Single-Timescale Multi-Sequence Stochastic Approximation Without Fixed Point Smoothness: Theories and Applications

TL;DR

This paper develops a tighter single-timescale analysis for multi-sequence stochastic approximation (MSSA) without requiring fixed point smoothness, showing convergence rates under strong monotonicity and applying results to bilevel optimization and distributed learning.

Contribution

It provides the first single-timescale convergence analysis for MSSA without fixed point smoothness assumptions, matching single-sequence SA rates.

Findings

MSSA converges at rate  (K^{-1}) when operators are strongly monotone.

MSSA converges at rate  (K^{-1/2}) with all but the main operator strongly monotone.

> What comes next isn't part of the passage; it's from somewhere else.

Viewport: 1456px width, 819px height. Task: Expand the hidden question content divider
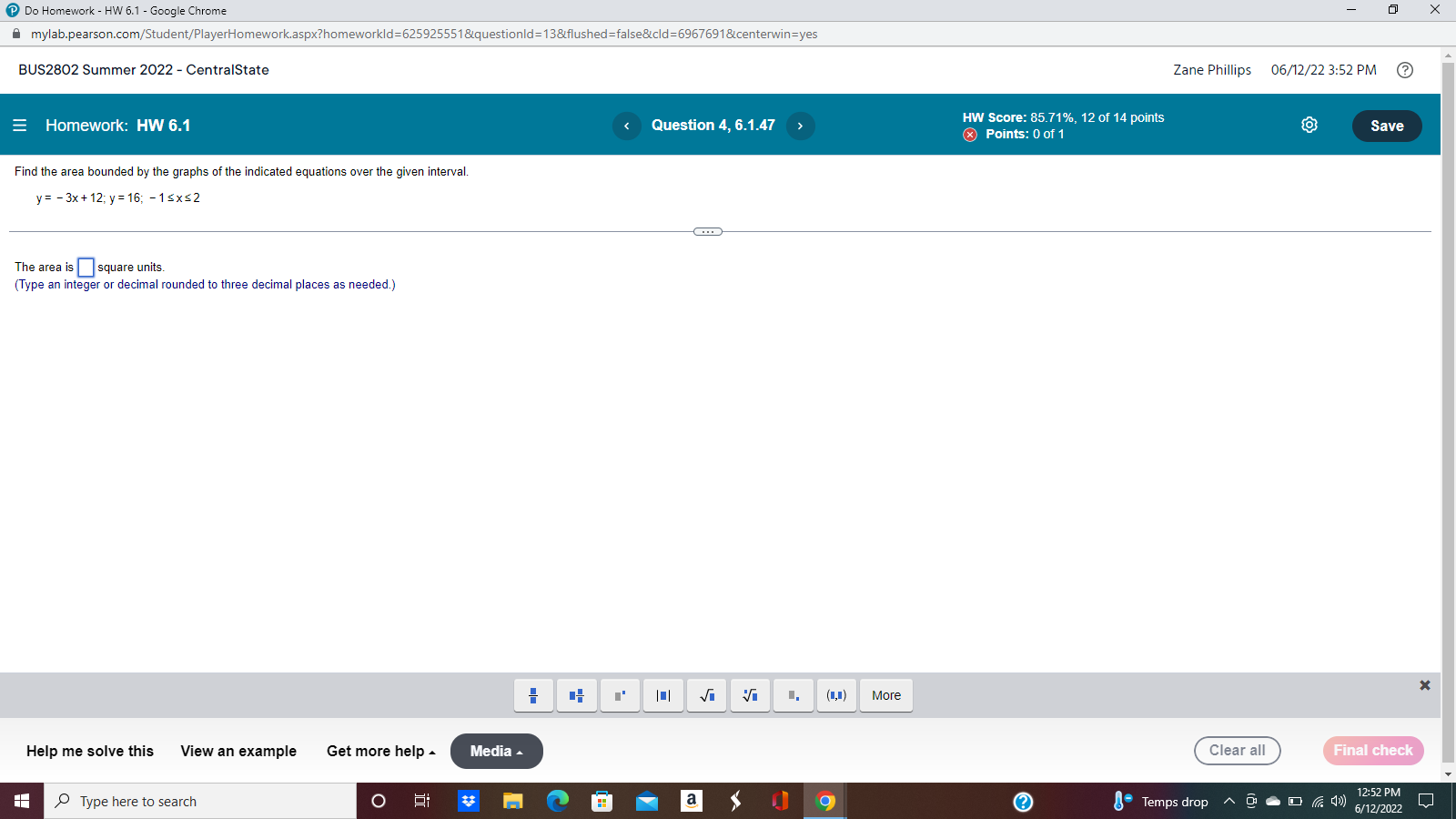click(x=708, y=231)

Applications to bilevel optimization and distributed learning demonstrate practical benefits.

Abstract

Stochastic approximation (SA) that involves multiple coupled sequences, known as multiple-sequence SA (MSSA), finds diverse applications in the fields of signal processing and machine learning. However, existing theoretical understandings {of} MSSA are limited: the multi-timescale analysis implies a slow convergence rate, whereas the single-timescale analysis relies on a stringent fixed point smoothness assumption. This paper establishes tighter single-timescale analysis for MSSA, without assuming smoothness of the fixed points. Our theoretical findings reveal that, when all involved operators are strongly monotone, MSSA converges at a rate of $\tilde{\mathcal{O}}(K^{-1})$, where $K$ denotes the total number of iterations. In addition, when all involved operators are strongly monotone except for the main one, MSSA converges at a rate of $\mathcal{O}(K^{-\frac{1}{2}})$. These theoretical findings align with those established for single-sequence SA. Applying these theoretical findings to bilevel optimization and communication-efficient distributed learning offers relaxed assumptions and/or simpler algorithms with performance guarantees, as validated by numerical experiments.